In the midst of a global healthcare crisis, as healthcare institutions struggle with the overwhelming impact of COVID-19, cybersecurity is often put onto the backburner. Healthcare organizations are prime targets for ransomware attacks because they are hyper-focused on handling the pandemic. Malicious hackers know this and are using this vulnerability to their advantage.
In recent months there has been a fairly sharp increase in security breaches of medical data. According to The US Health and Human Services, Cyber-attacks against healthcare organizations have risen by over 53% since July 2020. While the current healthcare crisis has increased cyberattacks on healthcare organizations, these organizations have always been highly targeted by hackers. 45% of data breaches in 2019 were in the healthcare sector. 83% of healthcare systems are running on outdated software and unsupported operating systems, leaving devices vulnerable to hackers. Healthcare has consistently ranked as one of the most susceptible sectors to cybercrime.
Data security needs to be one of healthcare’s biggest concerns. Hospitals store a massive amount of valuable and confidential data which hackers can easily sell. Healthcare organizations are not effectively managing their IT resources, leaving their devices and data vulnerable. The risks and costs associated with healthcare security breaches are high. The confidential, personal health data of millions are at risk. Unlike financial data, such as credit card numbers, which can quickly be changed, medical data is not perishable, making it particularly valuable. Data breaches and ransomware attacks last year alone cost the healthcare industry an estimated $4 billion. Recovery for one successful attack can cost up to $1,400,000 per institution. At a time when the healthcare industry is struggling with its finances, this is a price many HDOs cannot afford.
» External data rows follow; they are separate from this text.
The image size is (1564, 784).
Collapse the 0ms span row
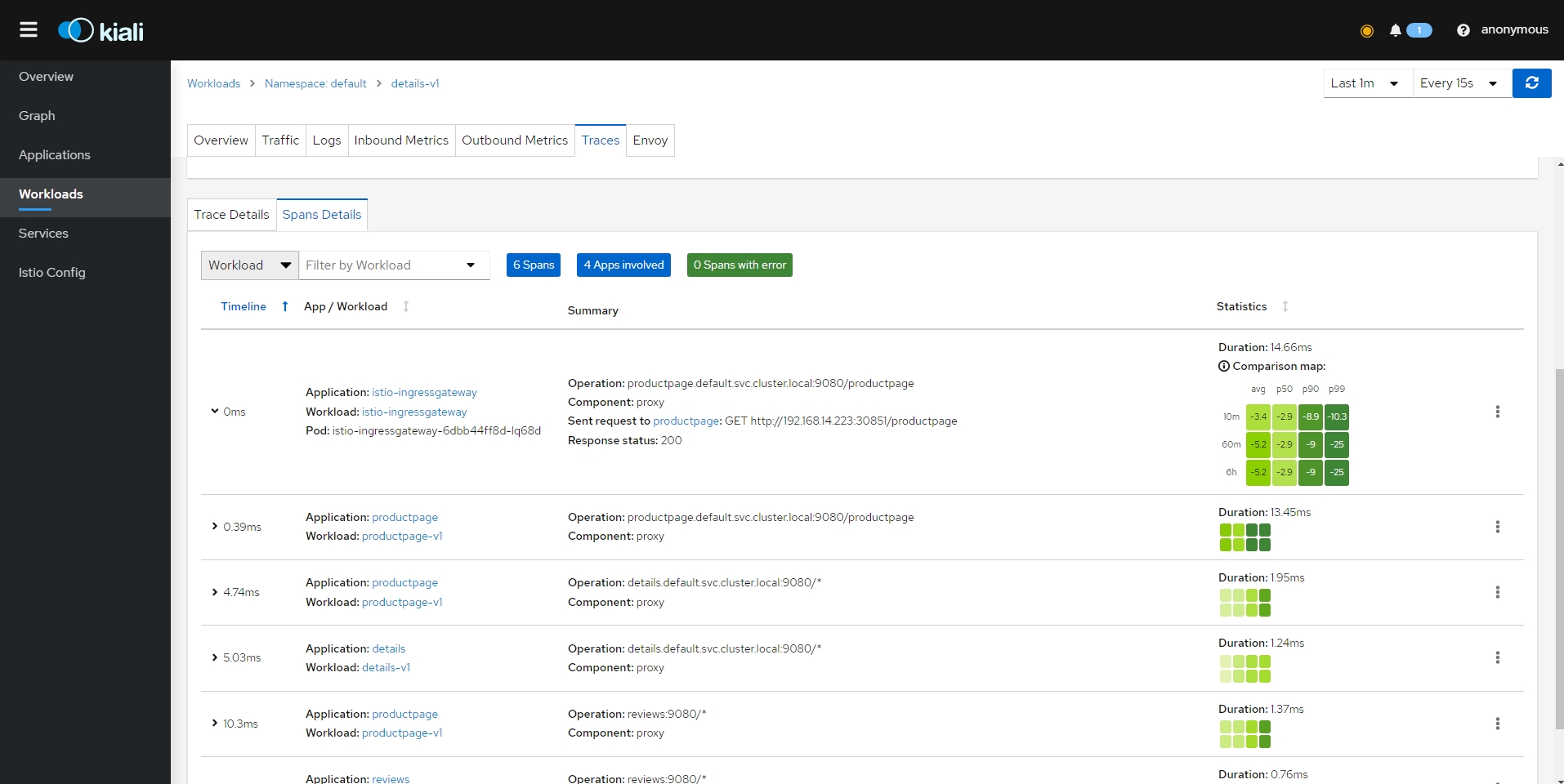[x=215, y=412]
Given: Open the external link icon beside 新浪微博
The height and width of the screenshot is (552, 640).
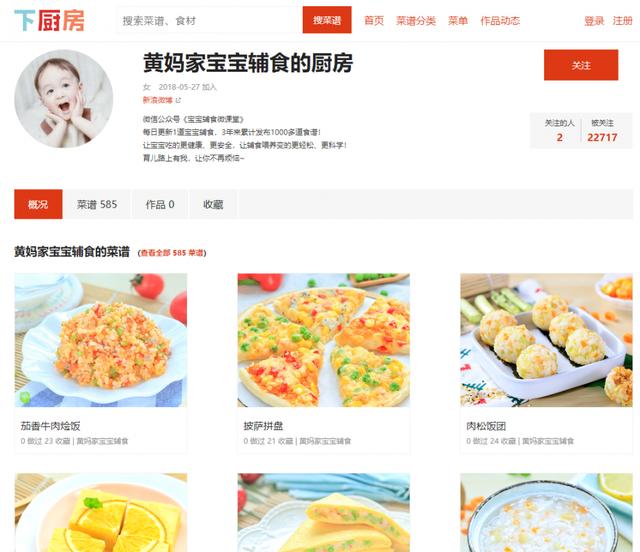Looking at the screenshot, I should pos(178,100).
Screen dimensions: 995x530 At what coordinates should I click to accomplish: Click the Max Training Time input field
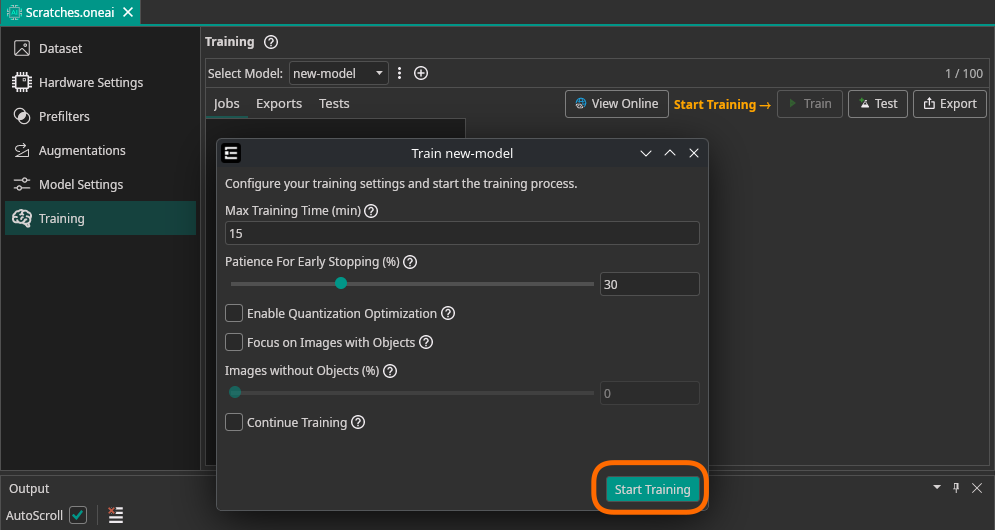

The increased use of devices connected to the internet has created new risks. It is estimated that by the end of 2020 there will be 20 billion smart devices, and by 2050, 1 trillion. Many of these devices, such as ventilators, MRI machines and heart rate monitors, were not developed with security in mind. Hackers know that and will use it to their advantage. The damage to patient safety brought on by attacks from cybercriminals can be severe. Patient care devices can become disrupted, leading to very dangerous and potentially fatal situations.
Combating the problem involves not only understanding the threat, but being proactive. Cyber criminals are vigilant, determined, and knowledgeable, so staying one step ahead of them is crucial. Protecting digital identities is essential to maintain trust with patients and avoid costly breaches.